Despite its small ensemble and limited setting, The End has a lot on its mind. It alludes to the dangers of climate change and the part that Big Oil has in slowly destroying the world, and picks at the scab of guilt that the Family has carried with them since they’ve squirreled themselves away with priceless art and none of their other relatives. And with the introduction of Ingram’s Girl, a Black woman who is keenly aware of the veiled microaggressions Mother and Father lob at her, as well as the naive mindset that Son has been raised with, The End almost says something interesting about race and classism. However, it only brushes up against these big ideas, building up to an explosive confrontation, only for the characters to repress their unhappiness and let it simmer, preferring to play house in their slowly disintegrating bunker. At first its unpredictability is charming, with The End unafraid to probe at its thornier character flaws. It would all be very interesting if it weren’t so boring.

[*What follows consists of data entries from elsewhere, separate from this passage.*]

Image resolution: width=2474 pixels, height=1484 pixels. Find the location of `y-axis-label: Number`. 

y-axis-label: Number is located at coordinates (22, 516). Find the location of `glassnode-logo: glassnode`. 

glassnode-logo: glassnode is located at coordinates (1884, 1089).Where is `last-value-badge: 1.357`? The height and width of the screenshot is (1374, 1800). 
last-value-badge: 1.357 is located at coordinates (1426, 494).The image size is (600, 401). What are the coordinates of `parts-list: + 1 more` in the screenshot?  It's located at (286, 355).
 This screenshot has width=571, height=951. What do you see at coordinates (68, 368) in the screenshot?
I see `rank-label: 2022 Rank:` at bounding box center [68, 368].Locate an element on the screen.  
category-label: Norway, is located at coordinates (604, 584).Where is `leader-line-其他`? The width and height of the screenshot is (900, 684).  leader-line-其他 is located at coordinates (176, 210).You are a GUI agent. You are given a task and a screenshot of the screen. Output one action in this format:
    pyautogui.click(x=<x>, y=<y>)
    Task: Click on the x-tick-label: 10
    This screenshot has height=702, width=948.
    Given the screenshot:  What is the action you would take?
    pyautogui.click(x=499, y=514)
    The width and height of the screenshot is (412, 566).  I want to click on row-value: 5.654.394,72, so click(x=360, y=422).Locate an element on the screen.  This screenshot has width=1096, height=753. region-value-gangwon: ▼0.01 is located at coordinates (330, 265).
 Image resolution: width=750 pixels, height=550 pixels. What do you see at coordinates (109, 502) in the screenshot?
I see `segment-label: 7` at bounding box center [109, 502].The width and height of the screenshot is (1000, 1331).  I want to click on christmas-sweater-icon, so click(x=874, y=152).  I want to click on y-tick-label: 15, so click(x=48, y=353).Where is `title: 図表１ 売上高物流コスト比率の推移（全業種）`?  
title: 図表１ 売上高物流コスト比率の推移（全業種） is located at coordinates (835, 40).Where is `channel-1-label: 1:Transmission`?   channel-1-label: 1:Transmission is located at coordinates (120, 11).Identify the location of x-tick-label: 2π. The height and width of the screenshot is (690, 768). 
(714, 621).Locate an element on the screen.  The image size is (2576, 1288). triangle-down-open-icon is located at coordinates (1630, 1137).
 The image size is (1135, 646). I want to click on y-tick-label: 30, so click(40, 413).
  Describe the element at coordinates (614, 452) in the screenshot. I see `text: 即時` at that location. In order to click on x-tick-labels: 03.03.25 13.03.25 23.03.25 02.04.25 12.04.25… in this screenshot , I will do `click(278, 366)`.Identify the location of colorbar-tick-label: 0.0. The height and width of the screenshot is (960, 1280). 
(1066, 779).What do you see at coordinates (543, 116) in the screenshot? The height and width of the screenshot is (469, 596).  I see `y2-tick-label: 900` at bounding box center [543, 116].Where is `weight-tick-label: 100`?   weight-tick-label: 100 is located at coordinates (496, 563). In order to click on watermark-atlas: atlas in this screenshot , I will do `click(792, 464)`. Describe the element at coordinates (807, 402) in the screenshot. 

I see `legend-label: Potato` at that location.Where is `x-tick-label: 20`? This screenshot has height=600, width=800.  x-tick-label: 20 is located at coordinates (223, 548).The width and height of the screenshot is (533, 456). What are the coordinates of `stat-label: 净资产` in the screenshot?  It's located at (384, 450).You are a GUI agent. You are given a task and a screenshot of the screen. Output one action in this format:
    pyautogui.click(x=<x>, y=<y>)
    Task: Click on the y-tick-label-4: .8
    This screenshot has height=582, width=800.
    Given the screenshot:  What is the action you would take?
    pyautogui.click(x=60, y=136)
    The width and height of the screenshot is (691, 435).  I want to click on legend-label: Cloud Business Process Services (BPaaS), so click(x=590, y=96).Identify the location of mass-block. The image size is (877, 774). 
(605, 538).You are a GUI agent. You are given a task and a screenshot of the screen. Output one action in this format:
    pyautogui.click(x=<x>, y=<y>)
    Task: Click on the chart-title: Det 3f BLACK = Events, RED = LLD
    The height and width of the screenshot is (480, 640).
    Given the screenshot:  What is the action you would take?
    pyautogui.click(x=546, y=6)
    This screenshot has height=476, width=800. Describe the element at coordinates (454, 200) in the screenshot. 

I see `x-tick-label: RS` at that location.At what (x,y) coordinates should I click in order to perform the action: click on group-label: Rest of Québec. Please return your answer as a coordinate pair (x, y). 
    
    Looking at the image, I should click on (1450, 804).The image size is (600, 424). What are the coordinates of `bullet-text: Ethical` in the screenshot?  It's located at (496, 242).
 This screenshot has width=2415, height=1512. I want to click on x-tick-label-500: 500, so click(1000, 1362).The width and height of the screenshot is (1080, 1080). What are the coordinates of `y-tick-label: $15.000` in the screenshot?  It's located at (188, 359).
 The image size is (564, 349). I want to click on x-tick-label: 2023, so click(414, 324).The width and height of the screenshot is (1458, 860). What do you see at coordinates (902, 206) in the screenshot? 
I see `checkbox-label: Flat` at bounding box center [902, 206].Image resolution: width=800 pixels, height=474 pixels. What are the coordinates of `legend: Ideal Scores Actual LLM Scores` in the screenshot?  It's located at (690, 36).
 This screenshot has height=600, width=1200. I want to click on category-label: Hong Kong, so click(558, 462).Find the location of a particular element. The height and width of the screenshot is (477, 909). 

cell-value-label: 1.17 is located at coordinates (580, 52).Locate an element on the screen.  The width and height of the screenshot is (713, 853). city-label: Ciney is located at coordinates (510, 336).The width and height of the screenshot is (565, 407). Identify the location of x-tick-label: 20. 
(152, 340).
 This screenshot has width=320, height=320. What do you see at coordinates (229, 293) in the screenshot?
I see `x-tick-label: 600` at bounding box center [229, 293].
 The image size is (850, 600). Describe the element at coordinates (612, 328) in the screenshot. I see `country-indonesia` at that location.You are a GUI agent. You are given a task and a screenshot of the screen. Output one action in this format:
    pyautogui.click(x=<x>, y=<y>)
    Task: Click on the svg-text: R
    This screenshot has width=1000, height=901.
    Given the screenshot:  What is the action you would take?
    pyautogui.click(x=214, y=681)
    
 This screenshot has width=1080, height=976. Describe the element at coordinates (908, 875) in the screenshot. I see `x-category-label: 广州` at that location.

But what of the musical aspect? Shouldn’t that make this movie at least a little fun? Not quite — most of the songs, composed by indie stage lyricist Joshua Schmidt and Moulin Rouge musical director Marius de Vries, are mournful ballads only a few notes off from a funeral dirge. And Oppenheimer mostly chooses to shoot the musical sequences in languid long takes, the camera swooping from room to room as the characters stand and sing and stare at each other. The only sequence with a bit of energy and dynamism is performed by MacKay’s son, in a Footloose-esque solo rock number in which he struggles with the budding feelings he has over Girl. But for the most part, The End feels like it wastes its musical gimmick, and instead resorts to being a sluggish chamber piece that meanders endlessly.
It feels like a shame, as Swinton, Shannon, MacKay, and Ingram are especially game for this unique experiment. Swinton, as always, excels at playing the brittle, standoffish rich woman, while Shannon throws in a dash of bigotry with his feigned ignorance. Ingram is perfectly endearing, a vulnerable open book who becomes the easiest character for the audience to latch onto. MacKay, meanwhile, is the standout of the film, delivering the aforementioned electrifying musical sequences while straddling the line between guileless and mercurial.
Ultimately, The End’s biggest sin is that it felt like it would never end. As visually striking as it was (credit to Oppenheimer and director of photography Mikhail Krichman), as big as its ideas were, and as unique as its premise was, none of it cohered. It was as staid as the art decorating the walls of the Family’s bunker — beautiful, pristine, and lifeless.